Feeding the Cows
Most commercial milk comes from cows that never step hoof on a pasture while they are lactating. Instead of grass they eat what’s called a TMR - total mixed ration. It is carefully calibrated to maximize milk production while minimizing cost and might consist of haylage or silage - chopped, preserved fodder - ground with protein boosters like soy or the malted grain left over from brewing. If you think of milk as a commodity, one squirt pretty much the same as any other, then the TMR makes perfect sense. But if you think of milk as a food with seasonal and regional character, the TMR begins to seem as crazy as making wine out of hydroponic grapes.
-Kristen Kimball, The Dirty Life
Josep feeds his cows only hay, oats and potato skins leftover from dinner – “The cows like them.”
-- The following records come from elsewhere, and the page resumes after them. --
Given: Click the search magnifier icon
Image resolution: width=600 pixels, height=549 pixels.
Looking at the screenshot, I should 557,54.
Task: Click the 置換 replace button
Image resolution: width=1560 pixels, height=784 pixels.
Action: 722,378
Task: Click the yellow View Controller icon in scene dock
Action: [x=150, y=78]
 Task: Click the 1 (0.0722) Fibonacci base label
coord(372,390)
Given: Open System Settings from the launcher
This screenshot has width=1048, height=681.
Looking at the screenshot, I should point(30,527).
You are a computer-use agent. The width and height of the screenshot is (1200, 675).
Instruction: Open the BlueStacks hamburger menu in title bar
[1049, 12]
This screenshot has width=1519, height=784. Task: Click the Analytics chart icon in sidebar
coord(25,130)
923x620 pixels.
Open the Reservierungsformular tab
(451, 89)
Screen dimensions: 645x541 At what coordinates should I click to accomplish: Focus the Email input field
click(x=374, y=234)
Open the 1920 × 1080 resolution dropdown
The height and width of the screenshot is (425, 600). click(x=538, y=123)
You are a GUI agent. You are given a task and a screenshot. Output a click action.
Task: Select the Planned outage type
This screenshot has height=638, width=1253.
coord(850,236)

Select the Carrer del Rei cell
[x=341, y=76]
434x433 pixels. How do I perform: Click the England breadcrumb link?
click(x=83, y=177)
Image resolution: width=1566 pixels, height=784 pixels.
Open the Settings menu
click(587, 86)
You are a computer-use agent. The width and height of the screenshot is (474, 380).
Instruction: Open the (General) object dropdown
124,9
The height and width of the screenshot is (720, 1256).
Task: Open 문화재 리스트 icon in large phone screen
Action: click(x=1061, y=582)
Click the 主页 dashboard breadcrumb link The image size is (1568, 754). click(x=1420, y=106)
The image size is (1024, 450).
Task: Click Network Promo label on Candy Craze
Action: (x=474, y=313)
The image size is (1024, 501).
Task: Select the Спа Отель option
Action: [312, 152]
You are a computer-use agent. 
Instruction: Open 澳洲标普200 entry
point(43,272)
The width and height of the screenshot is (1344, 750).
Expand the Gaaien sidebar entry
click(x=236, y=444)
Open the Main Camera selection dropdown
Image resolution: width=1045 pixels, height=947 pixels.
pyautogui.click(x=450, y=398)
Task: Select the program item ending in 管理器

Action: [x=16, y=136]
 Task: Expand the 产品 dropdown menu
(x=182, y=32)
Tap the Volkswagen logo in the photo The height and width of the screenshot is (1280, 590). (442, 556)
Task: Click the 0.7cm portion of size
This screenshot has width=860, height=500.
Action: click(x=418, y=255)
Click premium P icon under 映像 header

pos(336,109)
Since Thursday, I have been helping Josep feed the cows in the morning. After breakfast, Josep releases the cows from their stables, and they meander down to a huge pasture where they eat and sunbathe the rest of the day. He spears a large bale of hay with the tractor, and drives slowly around the field while I disperse the hay with a pitchfork. “It’s important to create a lot of piles so all the cows get to eat.” Josep’s perfectly capable of doing the job on his own, as you can see in the video below, but he humors me.
The all-natural diet affects not only the cow’s milk, but their other major byproduct, “caca de vaca.” It’s different from what I have always thought of cow manure to smell like. It still smells like poop, but it smells… healthy. It’s the difference between the way the bathroom smells after I’ve had McDonalds versus roasted vegetables.
The fresh, juicy stuff is to be avoided, but after it’s sat out for a few hours, it doesn’t look or smell much different than dirt. We’ve shoveled hundreds of pounds of cow crap this week, and have come to appreciate it as something teeming with nitrogen producing microorganisms that will be used in a few months to give life to the vegetable beds.
Then again, we’re only showering once every four days here, so our olfactory sense may no longer be trustworthy.